Fast forward to the weeks after 9/11 when, with no serious debate, Congress enacted the Patriot Act. It removed the wall between law enforcement and spying. And by 2001, the FISA Court had on its own lowered the standard for issuing a search warrant from probable cause of speaking to a foreign agent to probable cause of speaking to a foreign person.
This, too, was unlawful and unconstitutional.
The language removing the wall sounds benign, as it requires that the purpose of the spying must be national security and the discovered criminal evidence — if any — must be accidental or inadvertent. In January 2023, the F.B.I. admitted that it intentionally uses the C.I.A. and the NSA to spy on Americans as to whom it has neither probable cause of crime nor even articulable suspicion of criminal behavior.
Articulable suspicion is the linchpin of commencing all criminal investigations. Without requiring suspicion, we are back to fishing expeditions.
The FBI’s New Rulebook
The F.B.I.’s admission that it uses the C.I.A. and the NSA to spy for it came in the form of a 906-page F.B.I. rulebook written during the Trump administration, disseminated to federal agents in 2021 and made known to Congress last year.
Last week, when F.B.I. agents searched Ritter’s home in upstate New York, in addition to trucks, guns, a SWAT team and a bomb squad, they arrived with printed copies of two years’ of Ritter’s emails and texts that they obtained without a search warrant.
To do this, they either hacked into Ritter’s electronic devices — a felony — or they relied on their cousins, the C.I.A. and the NSA, to do so, also a felony.

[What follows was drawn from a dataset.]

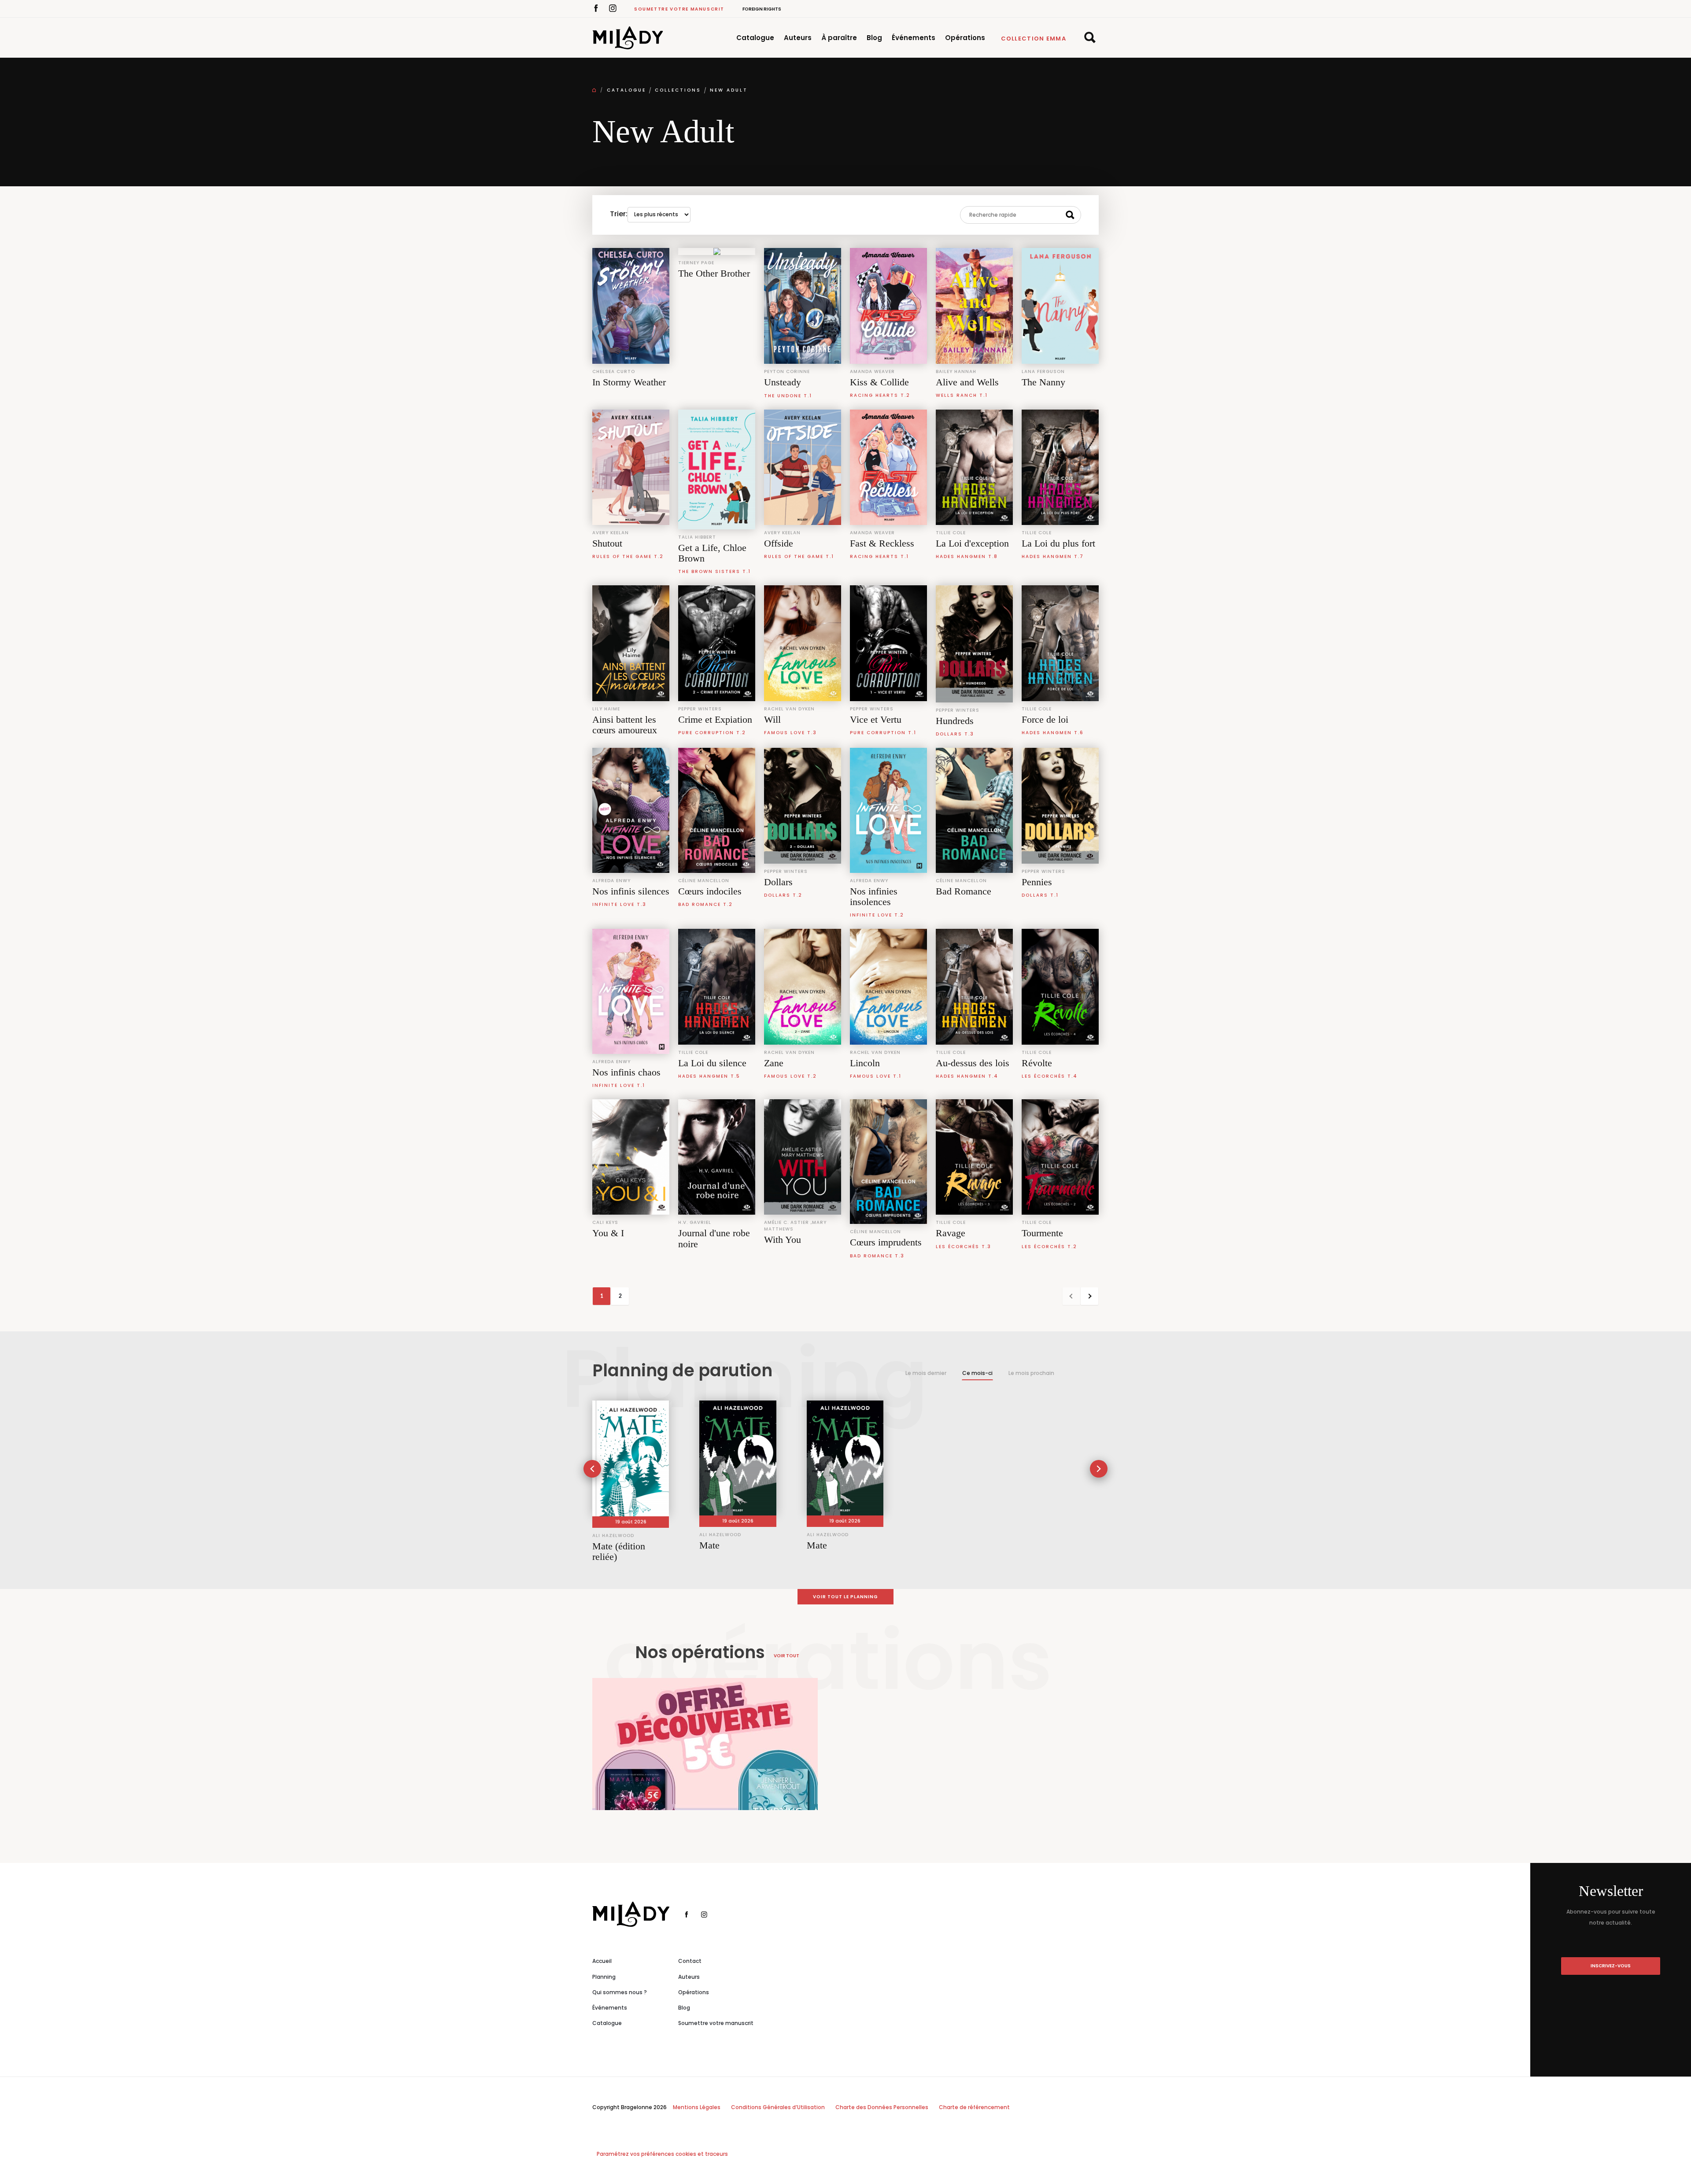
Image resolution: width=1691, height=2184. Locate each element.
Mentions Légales (696, 2107)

But the C.I.A. charter prohibits its employees from engaging in domestic surveillance and law enforcement. Nevertheless, we know the C.I.A. is physically or virtually present in all of the 50 U.S. statehouses. And the NSA is required to go to the FISA Court when it wants to spy.
We know that this, too, is a charade, as the NSA regularly captures every keystroke triggered on every mobile device and desktop computer in the U.S., 24/7, without warrants.
The search warrant for Ritter’s home specified only electronic devices, of which he had three. Yet, the 40 F.B.I. agents there stole a truckload of materials from him, including his notes from his U.N. inspector years in the 2000s, a draft of a book he is in the midst of writing and some of his wife’s personal property.
The invasion of Scott Ritter’s home was a perversion of the Fourth Amendment, a criminal theft of his private property and an effort to chill his free speech. But it was not surprising.
This is what has become of federal law enforcement today. The folks we have hired to protect the Constitution are destroying it.